SOURCE:
The plan with these two cars is to build something that BMW never made, even in Europe. A 535iT, or in English, a wagon powered by BMW’s Big Six M30 3.5 liter engine. I’ll also be using a 5-speed manual transmission.
You might ask, what’s the point? Well, versatility and a solid platform for a rocketship sleeper are the main ideas. The M30 Big Six was at its height in the early 90’s with the E34 5-series. BMW stopped using it after that as newer and better engine designs emerged. But like the small block Chevy V8, the M30 benefited from decades of innovation and improvements as well as proven reliability due to its overbuilt nature. It’s a simple, reliable, torquey powerplant which is extremely easy to get parts for. The later motor that I’ll be using has the added benefit of bigger valves in the head than the earlier engines in the 70’s and 80’s. The platform for a rocketship stems from this. The M30 has gained notoriety in the last decade or so for its inherant specs that favor turbocharging. Low compression, a rigid engine block, and other features have netted some very high horsepower and torque numbers from others who have turbocharged these motors, and they still remain reliable for daily driving.
The initial plan is to get the transformation of the engine and manual transmission to the Touring completed. I’ll drive it and enjoy it for a while in this configuration because it still will be no slouch with decent power and torque. But later, it will beg to have forced induction turbocharging added to spice things up.
The conversion is going to be performed in March by the noted Ben Thongsai here in Chicago, an expert in older BMW’s and one of the few that can do this swap keeping all the wiring harness gremlins out of the mix. So far the list of modifications and parts to be used looks like this:
Transfer 3.46 LSD rear end from 535i
Transfer M30 3.5 liter to Touring and freshen it up a bit. Likely a head gasket, valve job, timing guides and chain, and an oil pump will keep it reliable.
Transfer 5-speed manual transmission to Touring
Keep self-leveling suspension on the Touring in the rear, but add bracket to use the pump on the M30 engine
Add H&R lowering springs specially ordered from Germany, designed to work with E34 Tourings that have self-leveling suspension. Bilstein HD’s will be used in the front.
Add UUC Motorwerks short-shifter kit and Rob Knob.
Upgrade the brakes significantly. Thanks to the advice of Scott Hersted here in Chicago who already built his own “535iT”, I will use the following. 850ci four piston front calipers with 324x30mm vented rotors and E34 M5/540i rear calipers with 300x20mm vented rotors. The stock Touring rear brakes do not use vented rotors. Stainless steel lines will be installed as well and Hawk ceramic pads.
Add Redline MTL to transmission and 75w90 gear oil to rear end.

EXERCISE OBJECTIVE: Carry on the write-up about building a 535iT wagon from two BMWs, starting after its last line about the Redline MTL and 75w90 gear oil.

DATASET CONTENT:
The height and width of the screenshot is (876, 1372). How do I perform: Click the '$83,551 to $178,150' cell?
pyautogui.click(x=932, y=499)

WRITTEN RESPONSE:
Switch headlights for Hella euro smoked ellipsoids with HID bulbs from the McCulloch 5000K kit.
Switch front turn signals for smoked lenses
New belts and hoses will be used on the engine during the swap.
E12 M535i flywheel (lighter weight than E34 unit) and E28 535i clutch will be used.
Swap out airbag steering wheel for Racing Dynamics 3-spoke unit.
Swap engine ECU to use D’Sylva chip.
Swap Touring’s rear sway bar for E34 M5 Touring unit.
Add E34 M5 17×8 front and rear wheels with 235/45/17 Bridgestone tires.
So far that’s the list. Still to be seen is whether I will need to put in a new exhaust and there will surely be other things to resolve. But I’m excited to do this project and have a fun, torquey, manual transmission station wagon, with possible turbocharging prospects later.
Here’s an update on the car since it’s been a few months since the transformation. The sunroof works (by some miracle, I just played with it until it worked). The headlights are converted to the Hella Euro smoked ellipsoids using the McCulloch HID kit from ebay (5K light temperature). All city lights, ballasts for the HIDS, etc were wired up nicely.
Also the H&R springs and Bilsteins are on the front of the car. The rest of the suspension still needs to be completed, soon hopefully. The UUC shift knob was ditched for a BMW M Technik unit that feels much better in my hand.
Also the 850ci four piston Brembo front brakes are on the car, but I still have to put the E34 M5 rears on when I get the right calipers.
I haven’t done any updates to this in so long since we moved from Chicago but now that we are finally getting more settled in our new house, here’s a recap of what I can remember in the last year or so.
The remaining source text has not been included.